[Record per individuare elementi]
|---|

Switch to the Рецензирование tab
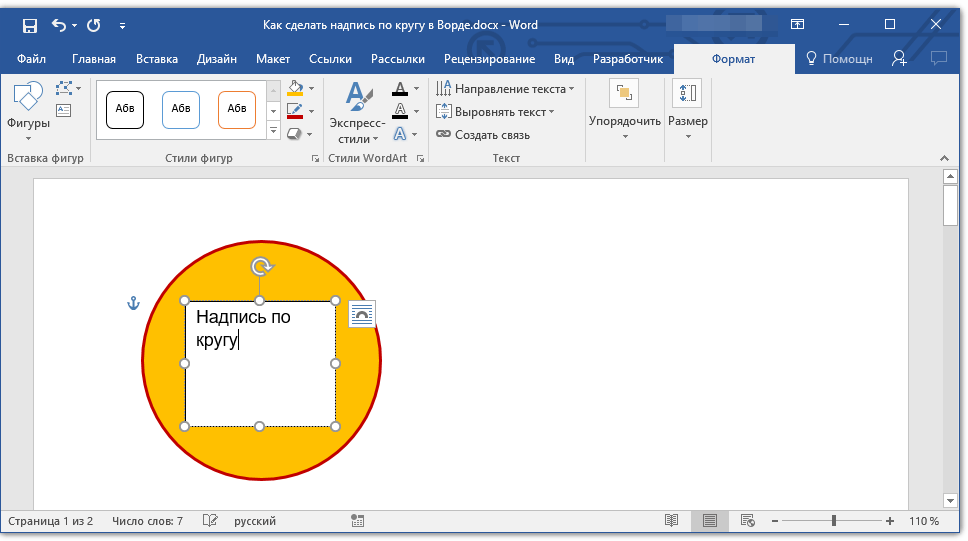This screenshot has width=968, height=541. [x=489, y=59]
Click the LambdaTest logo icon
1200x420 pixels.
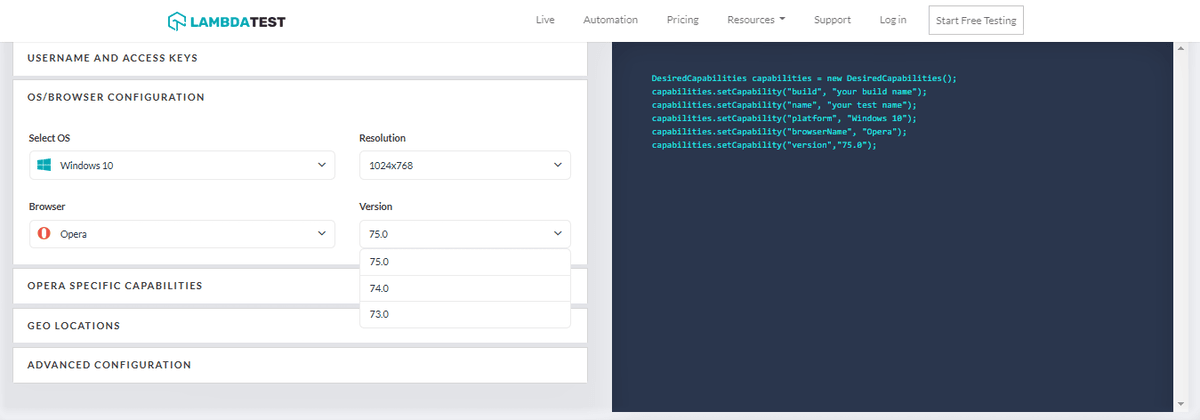pyautogui.click(x=177, y=20)
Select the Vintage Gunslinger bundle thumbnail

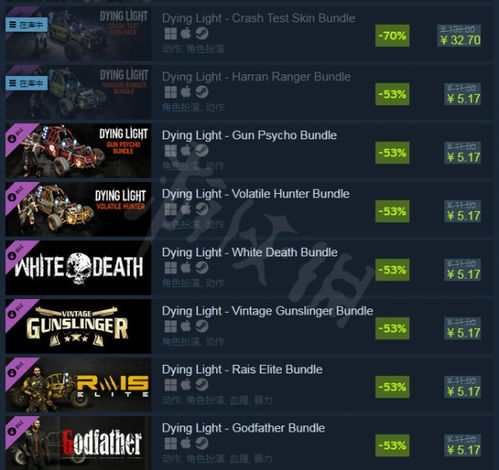click(x=78, y=326)
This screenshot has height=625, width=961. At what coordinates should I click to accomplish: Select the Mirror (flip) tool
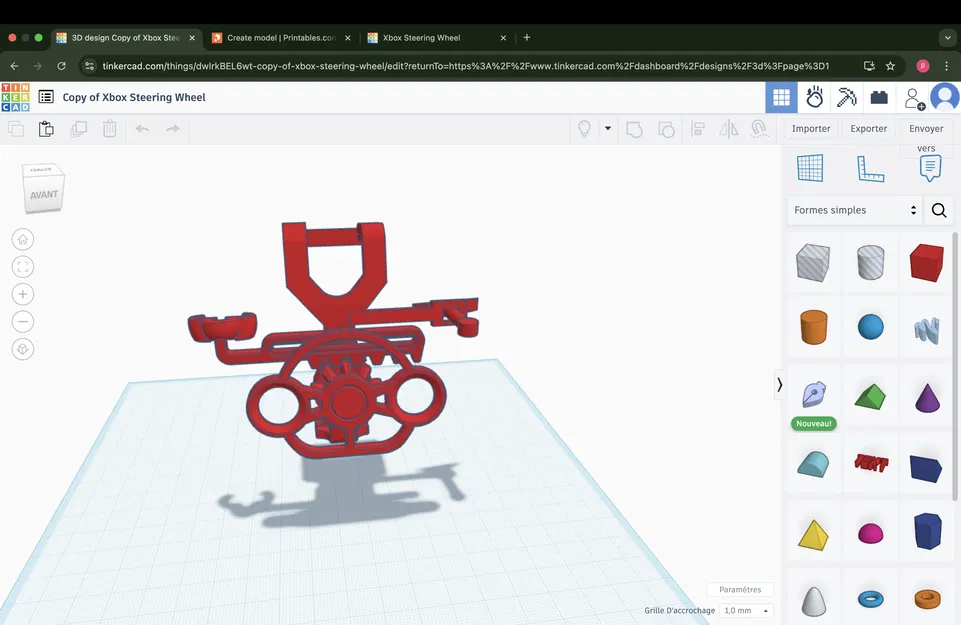[728, 129]
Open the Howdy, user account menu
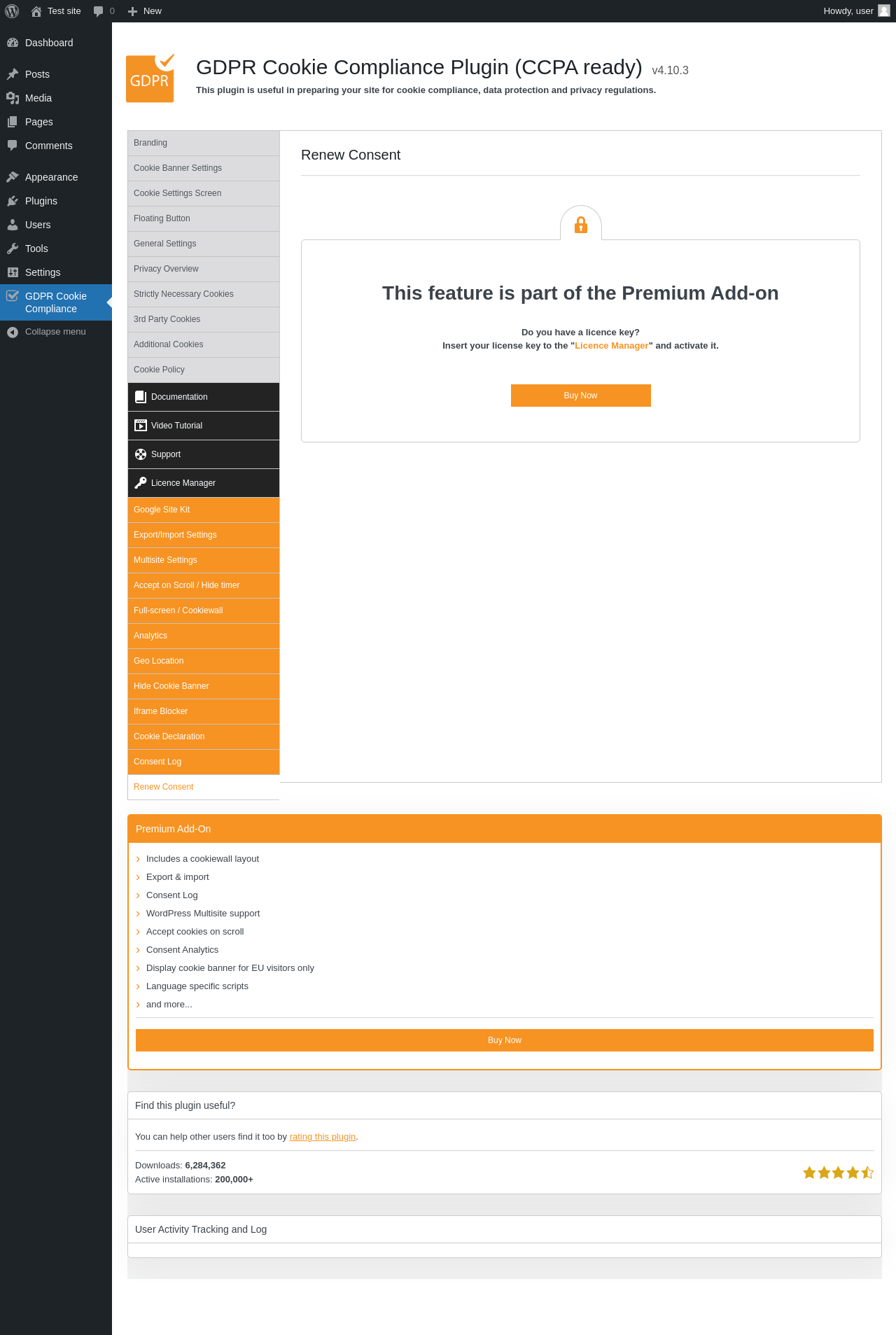 (857, 11)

|---|

Ricopia senza alcuna modifica le righe dei record dalla riga che contiene "Select the Vintage" fino alla fine dei record, estremi inclusi. Per favore, ometti le immagini nella risposta.

Select the Vintage Gunslinger bundle thumbnail

click(x=78, y=326)
This screenshot has height=625, width=961. At what coordinates should I click to accomplish: Select the Mirror (flip) tool
[728, 129]
Open the Howdy, user account menu
 (857, 11)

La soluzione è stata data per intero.